En 1912, il y a exactement un siècle, paraissait aux Etats-Unis Un programme racial pour le 20esiècle(1), ouvrage écrit par Israël Cohen (1879-1961), auteur communiste et sioniste prolifique qui fut secrétaire général de l’Organisation Sioniste créée en 1897 par Théodore Herzl, devenue en 1960 l’Organisation Sioniste Mondiale: «Nous devons comprendre, peut-on lire, que l’arme la plus puissante que possède notre parti est la tension raciale. En imprimant dans la conscience des races de couleur que pendant des siècles elles ont été opprimées par les Blancs, nous pouvons les insérer dans le programme du Parti Communiste. En Amérique nous recherchons une victoire subtile. Tandis que nous soulèverons la minorité noire contre les Blancs, nous instillerons dans ces derniers un complexe de culpabilité dû à leur exploitation des Nègres. Nous aiderons ceux-ci à s’élever dans tous les domaines de la vie, dans les métiers et dans le monde du sport et du spectacle. Y acquérant du prestige, le Noir pourra se marier avec des Blanches, mettant en mouvement un processus qui nous livrera l’Amérique».

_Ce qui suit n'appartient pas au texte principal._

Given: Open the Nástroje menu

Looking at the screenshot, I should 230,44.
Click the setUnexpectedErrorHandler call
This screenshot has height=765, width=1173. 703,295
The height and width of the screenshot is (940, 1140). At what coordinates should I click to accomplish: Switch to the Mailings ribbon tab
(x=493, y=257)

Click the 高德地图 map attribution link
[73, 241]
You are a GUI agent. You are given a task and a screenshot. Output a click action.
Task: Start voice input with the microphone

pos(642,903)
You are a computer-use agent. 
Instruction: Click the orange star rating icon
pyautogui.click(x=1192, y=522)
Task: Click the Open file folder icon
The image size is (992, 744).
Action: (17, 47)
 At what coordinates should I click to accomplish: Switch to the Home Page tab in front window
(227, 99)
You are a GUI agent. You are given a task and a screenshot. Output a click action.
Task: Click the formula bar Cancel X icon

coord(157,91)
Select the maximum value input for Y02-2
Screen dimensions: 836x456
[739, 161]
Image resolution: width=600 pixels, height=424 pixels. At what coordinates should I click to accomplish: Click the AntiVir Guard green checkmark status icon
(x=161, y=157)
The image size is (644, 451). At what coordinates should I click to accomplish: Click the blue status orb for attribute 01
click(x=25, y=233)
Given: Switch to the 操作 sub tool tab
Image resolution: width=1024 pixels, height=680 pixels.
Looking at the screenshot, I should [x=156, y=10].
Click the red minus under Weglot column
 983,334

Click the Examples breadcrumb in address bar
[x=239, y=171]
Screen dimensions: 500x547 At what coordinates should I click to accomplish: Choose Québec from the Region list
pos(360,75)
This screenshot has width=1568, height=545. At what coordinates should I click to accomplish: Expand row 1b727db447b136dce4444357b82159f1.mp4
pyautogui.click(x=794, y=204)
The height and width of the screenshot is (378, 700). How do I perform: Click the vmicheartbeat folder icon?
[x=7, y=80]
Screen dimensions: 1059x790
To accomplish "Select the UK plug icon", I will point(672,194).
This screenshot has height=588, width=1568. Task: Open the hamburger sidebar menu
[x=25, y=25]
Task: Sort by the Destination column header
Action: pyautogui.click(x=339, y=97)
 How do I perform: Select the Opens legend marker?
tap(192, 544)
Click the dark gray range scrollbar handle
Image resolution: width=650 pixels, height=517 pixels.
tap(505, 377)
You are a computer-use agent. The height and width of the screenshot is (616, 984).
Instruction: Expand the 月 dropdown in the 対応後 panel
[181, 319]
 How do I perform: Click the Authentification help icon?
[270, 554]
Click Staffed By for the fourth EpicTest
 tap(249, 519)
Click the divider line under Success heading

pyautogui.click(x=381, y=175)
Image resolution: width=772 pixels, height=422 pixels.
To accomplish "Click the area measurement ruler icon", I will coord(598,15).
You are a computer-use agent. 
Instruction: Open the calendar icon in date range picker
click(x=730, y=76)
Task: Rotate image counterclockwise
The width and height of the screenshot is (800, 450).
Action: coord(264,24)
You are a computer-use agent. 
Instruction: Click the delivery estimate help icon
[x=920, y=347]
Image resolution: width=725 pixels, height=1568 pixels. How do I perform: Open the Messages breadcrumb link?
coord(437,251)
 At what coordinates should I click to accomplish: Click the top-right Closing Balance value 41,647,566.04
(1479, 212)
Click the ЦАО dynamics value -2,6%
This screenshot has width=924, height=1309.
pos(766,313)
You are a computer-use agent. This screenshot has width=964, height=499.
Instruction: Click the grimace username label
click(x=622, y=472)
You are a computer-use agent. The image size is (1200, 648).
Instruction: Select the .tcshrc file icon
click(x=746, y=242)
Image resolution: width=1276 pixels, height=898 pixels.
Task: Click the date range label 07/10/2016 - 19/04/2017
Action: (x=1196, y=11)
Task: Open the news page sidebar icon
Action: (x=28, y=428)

Tout cela, n’est-ce pas, relève de la théorie du complot et, de ce fait, doit être rejeté. Il n’empêche, nous continuons à ne pas comprendre selon quel racisme acceptable Noah, Zidane et Sy seraient «les Français préférés des Français». Comme nous ne comprenons pas pourquoi brusquement tous nos grands acteurs cesseraient d’être Européens et les musiques traditionnelles très riches de nos régions en ayant été expulsées, seules les mousek du monde auraient droit d’expression sur Radio-France

 

René BLANC.

_____

 

Parce que les contrôleurs sionistes prétendent que ce texte est un faux, aucun Parti Communiste n’ayant existé avant 1919, on dira ici simplement que c’est jouer sur les mots. Depuis 40ans d’innombrables précurseurs du Parti Communiste existaient déjà en Occident comme le Sozialdemokratische Arbeiterpartei (SDAP) allemand, fondé en 1869 à Eisenach par les communistes August Bebel et Wilhelm Liebknecht.